Review of ‘The Essential U.R. Ananthamurthy’, edited by N. Manu Chakravarthy and Chandan Gowda
The Hindu
Review of ‘The Essential U.R. Ananthamurthy’, edited by N. Manu Chakravarthy and Chandan Gowda
What does it mean to read The Essential U.R. Ananthamurthy at a time when Prime Minister Narendra Modi’s rhetoric and roadshow could not help the BJP in Karnataka’s recent assembly election? In his last book, Hindutva or Hind Swaraj (2014/ 2016), U.R. Ananthamurthy (URA) vehemently criticised Modi’s political culture and genuinely practised what the Greeks called ‘parrhesia’ — speaking truth to power. The present volume, consisting of carefully and judiciously selected pieces, helps us grasp this liberal mind and his times.
Three volumes of URA’s writings in English — U.R. Ananthamurthy: An Omnibus (2008), Rujuvathu: Selected Essays (2014) and Hunt Bangle Chameleon (2014) — are already available to readers.
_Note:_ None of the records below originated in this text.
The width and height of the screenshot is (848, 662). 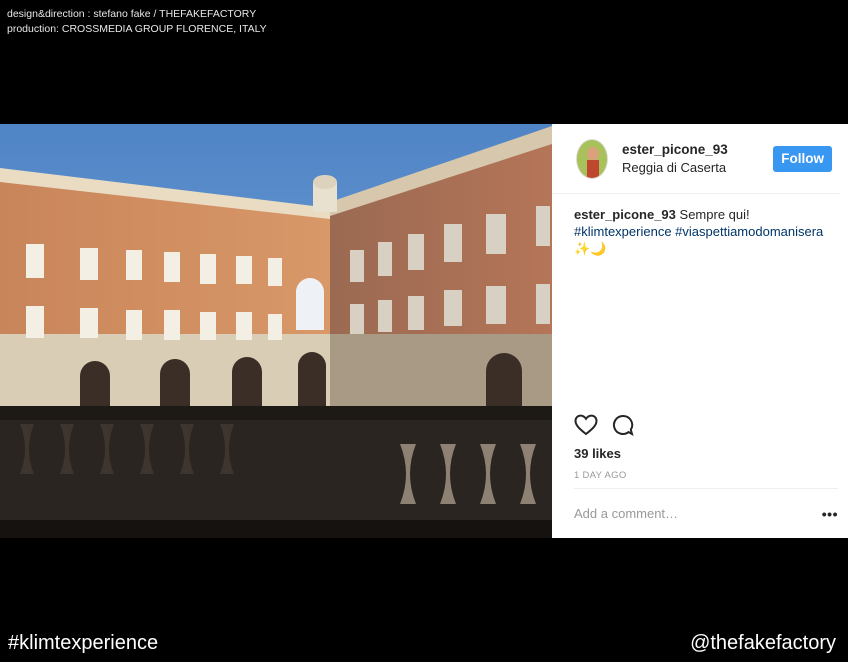 I want to click on avatar-image, so click(x=592, y=158).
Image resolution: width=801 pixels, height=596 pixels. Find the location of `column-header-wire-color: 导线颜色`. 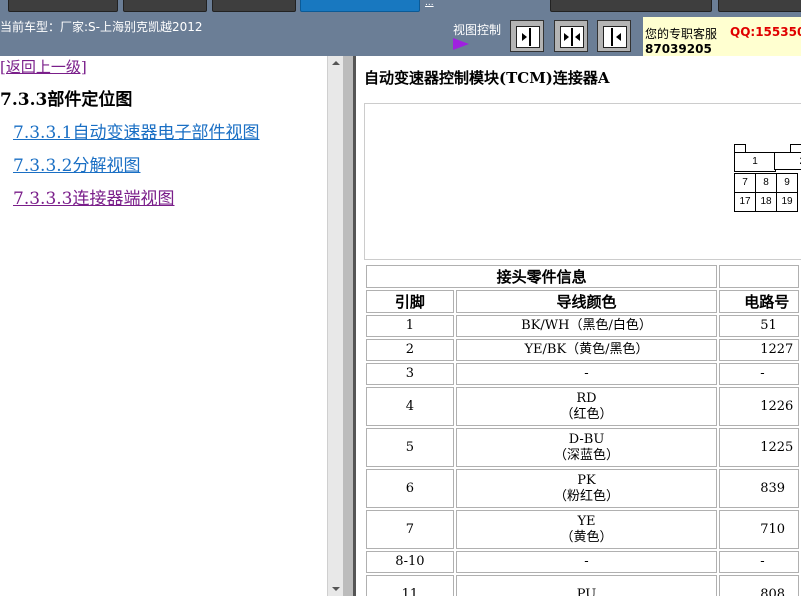

column-header-wire-color: 导线颜色 is located at coordinates (586, 302).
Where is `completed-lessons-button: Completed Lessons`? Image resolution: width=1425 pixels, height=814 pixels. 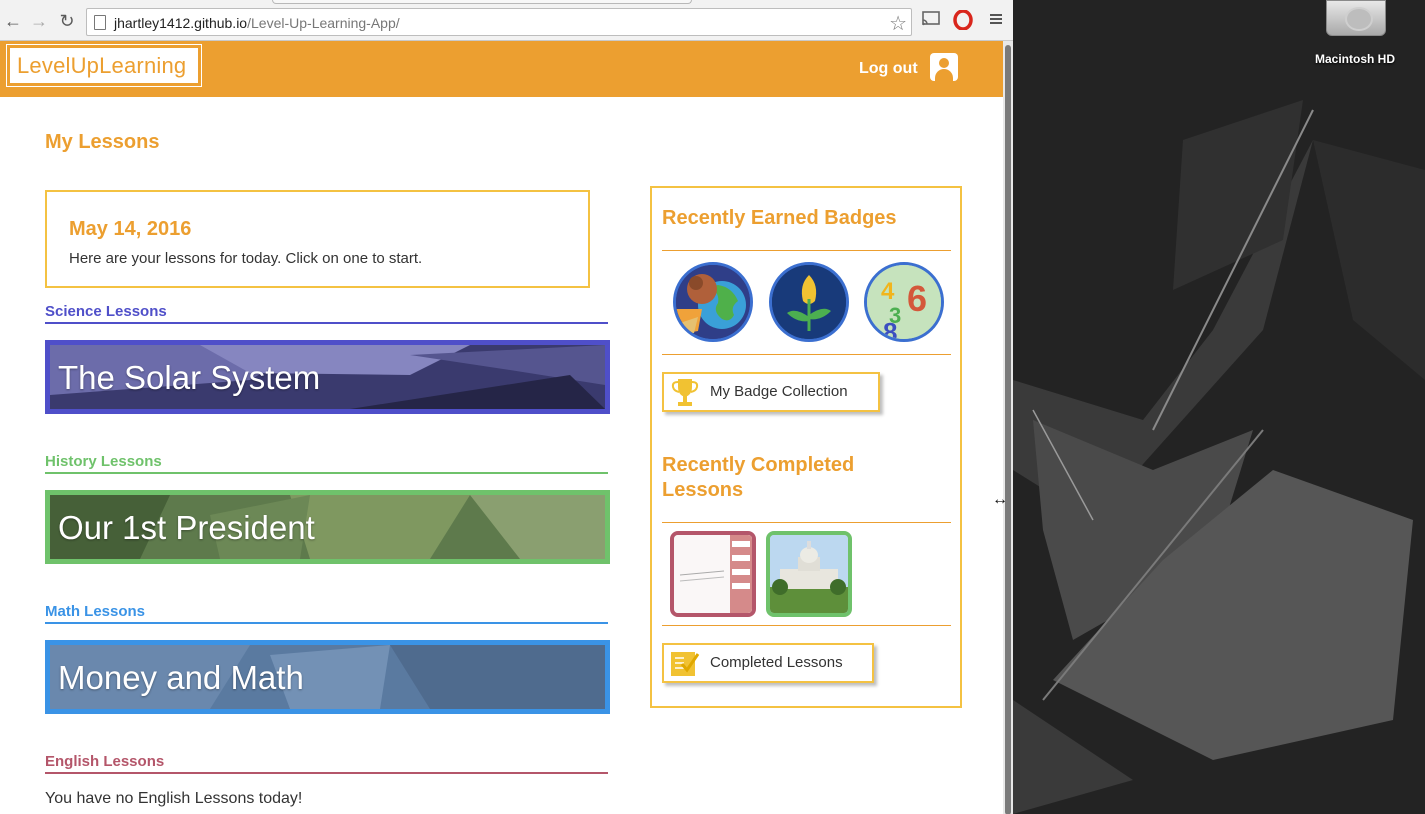
completed-lessons-button: Completed Lessons is located at coordinates (768, 663).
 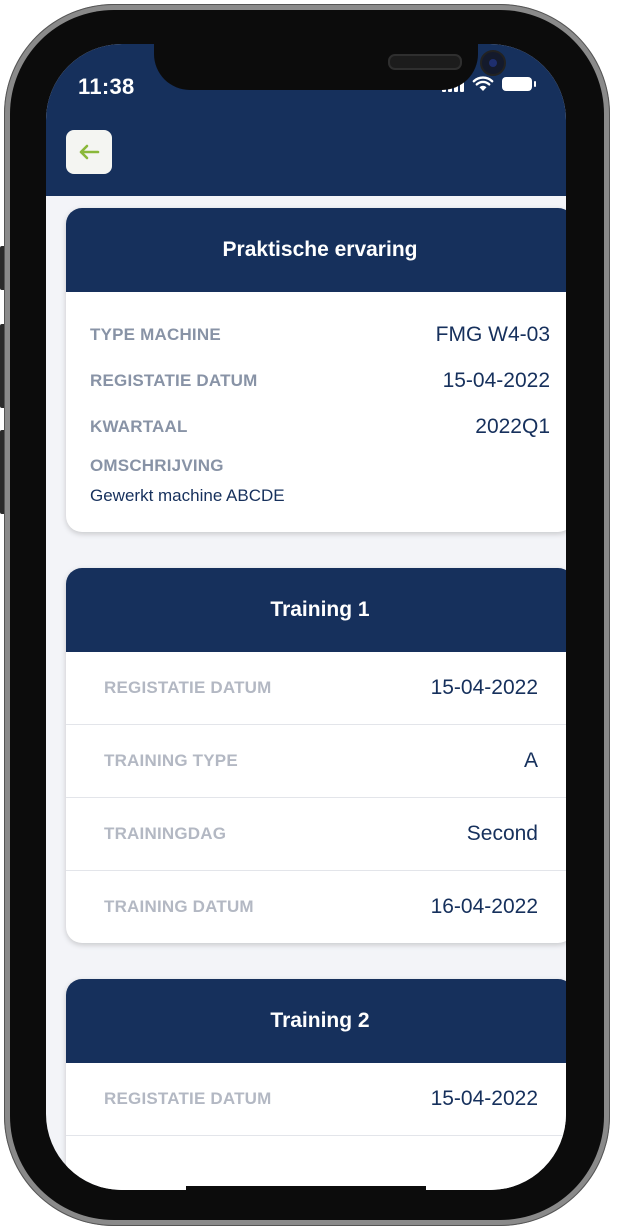 I want to click on arrow-left-icon, so click(x=90, y=152).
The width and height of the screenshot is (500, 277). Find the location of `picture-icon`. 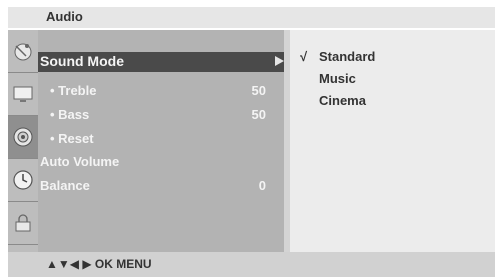

picture-icon is located at coordinates (23, 94).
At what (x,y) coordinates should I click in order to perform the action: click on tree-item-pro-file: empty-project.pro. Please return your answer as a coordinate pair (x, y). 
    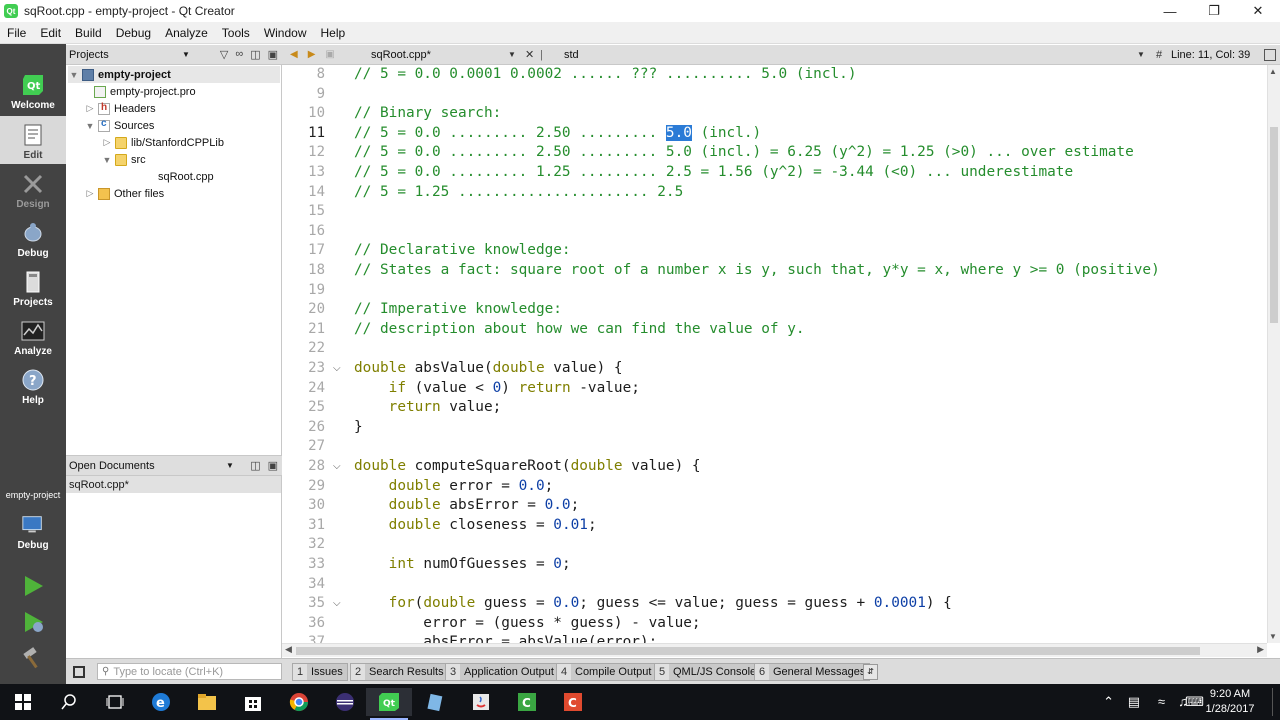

This new anthology includes excerpts from four novels, five poems, six short stories, nine essays and speeches, besides excerpts from life narratives — Suragi (2012/ 2017) — and A Life in the World (2019), a book of interviews Chandan Gowda conducted with URA.
In URA’s vast repertoire, choosing an appropriate portion of text would be a challenging task, and the editors, who knew URA, the man and the writer, intimately, have done a fairly good job. For instance, the episode from the novel Samskara (1965/ 1976), where a dead man’s cremation becomes the focal point from which to analyse society, introduces readers to a slice of URA’s novelistic imagination. However, more editorial curation, such as placing URA and his writings in the proper context in a prefatory note before the beginning of each section, would have been of much help to the contemporary reader.
URA was, first and foremost, a thinker, and the thought in his writings galvanises us. The pieces in this volume offer glimpses of the formation of the thinker in him. Along with European writers such as Rilke, D.H. Lawrence and T.S. Eliot, two modern Indian minds that shaped URA were Ram Manohar Lohia and Gandhi. The extent of Lohia’s influence is clear from URA’s memoir Suragi and, more explicitly, from his essay on Lohia included here. Indeed, Samskara could not have taken shape without a Lohiaite’s vision.
However, under the activist’s spell, the earlier URA saw India as a society and later tried to grasp it as a civilisation through the Gandhian lens. Among five poems, freshly rendered in English by Gowda, two are on Gandhi, and there is also an essay on him. URA’s Gandhi is not an ideologue but a metaphor and a framework. His Hindutva or Hind Swaraj is composed in the moral idiom of Gandhi. As the section included here illustrates, it is a conversation with his own self as much as with his interlocutors.
Further, the essay, ‘Dalit Contribution to Indian Literature’, offers valuable insights into Kannada Dalit literature. But URA tried to understand the Dalit question not as an Ambedkarite but as a Gandhian though he appeared to have tried to reconcile both.
Another picture of URA that emerges from this volume is that of a typical 20th-century public intellectual. Like Ashis Nandy, he too was a street fighter and struggled to understand past practices such as caste discrimination that continue to exist. For instance, in his long essay, ‘Why not worship in the nude?’, URA questioned the Karnataka government’s ban on women offering nude worship and asked it to respect the devotee’s faith while ensuring no commercial exploitation occurs. This kind of subtle distinction between the good and the evil in older customs compels us to read URA along with Nandy. Both thinkers do not reject the tradition outright but try negotiating with the contemporary.